Withdrawal of tax exemption for research and development is likely to negatively impact India's innovation efforts, pharma major Dr Reddy's Laboratories said on Wednesday.
While welcoming the move to simplify taxation laws, Reddy's said withdrawal of R&D weighted deduction is potentially counter-productive and likely to negatively impact India's innovation efforts.
The Central Board of Direct Taxes (CBDT) has proposed to reduce the tax exemption offered on investments made for scientific research from the current 200 percent to 100 percent.

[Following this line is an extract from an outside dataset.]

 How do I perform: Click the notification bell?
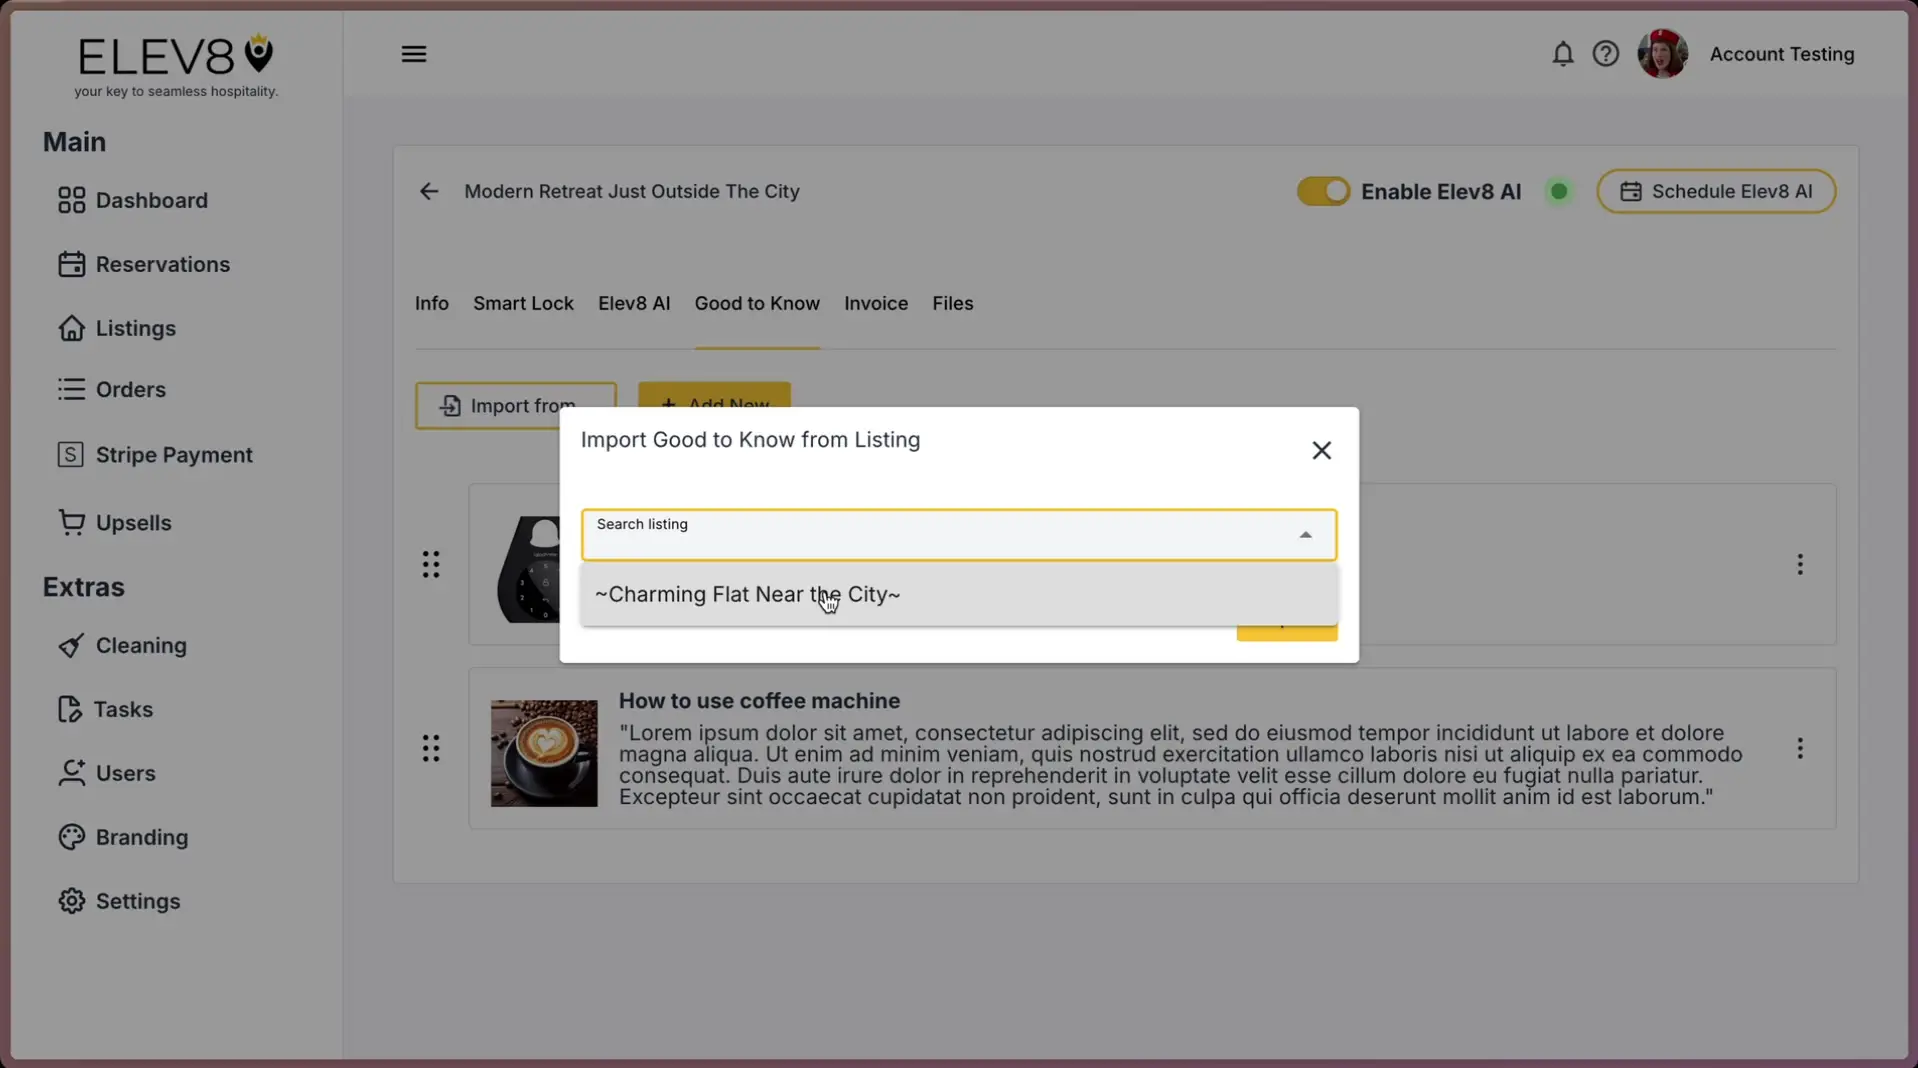tap(1561, 54)
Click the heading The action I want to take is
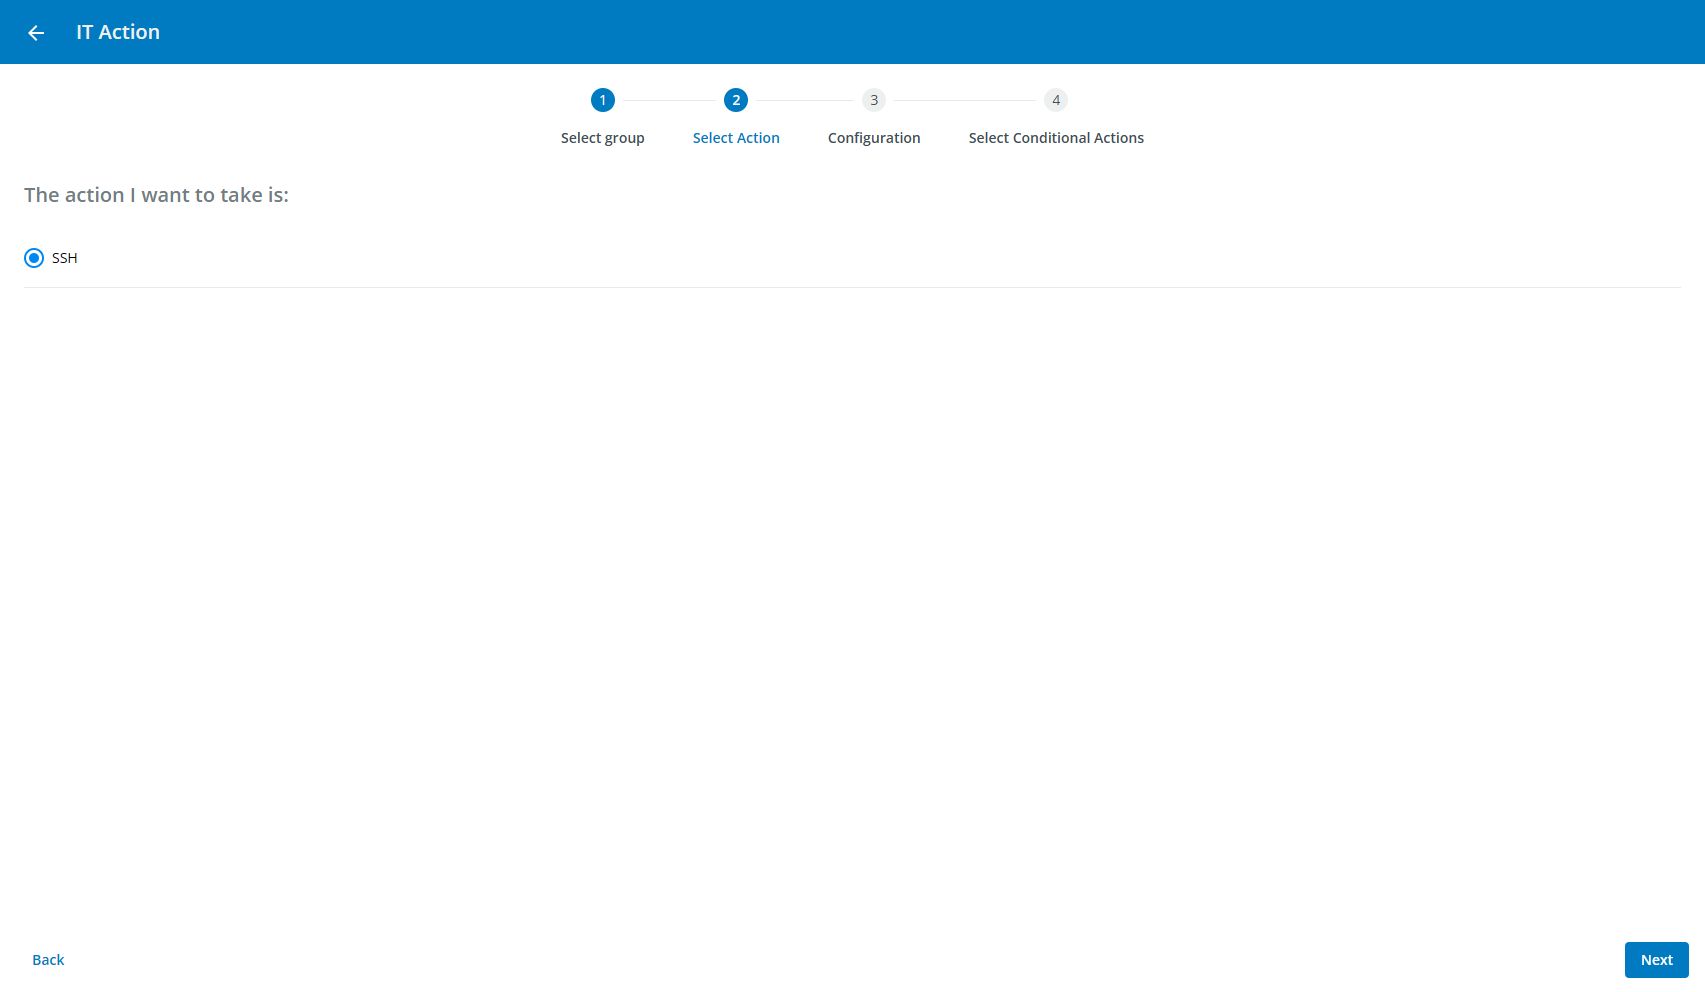This screenshot has height=992, width=1705. (x=157, y=195)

"Countries across the world have been introducing various measures for promoting R&D initiatives in form of R&D credit, R&D weighted deduction and Patent Box etc. The R&D weighted deduction must continue, so as to provide India level playing field in an increasingly competitive global innovation environment," said Saumen Chakraborty, President and chief financial officer (CFO) of Dr. Reddy's Laboratories.
He said the proposal to reduce corporate tax from 30 percent to 25 percent over next four years, coupled with phasing out the investment linked and profit linked deductions, is a step in right direction.
He, however, said the government should also consider a reduction of Minimum Alternate Tax (MAT) in a phased manner.
"The Introduction of a sunset clause for Special Economic Zones (SEZ) with effect from March 31, 2017, seems to be at odds with the 'Make in India' objective. This could be deferred for a few more years, considering the significant investments by the companies, as also the impact SEZs encountered due to the MAT levy," he added.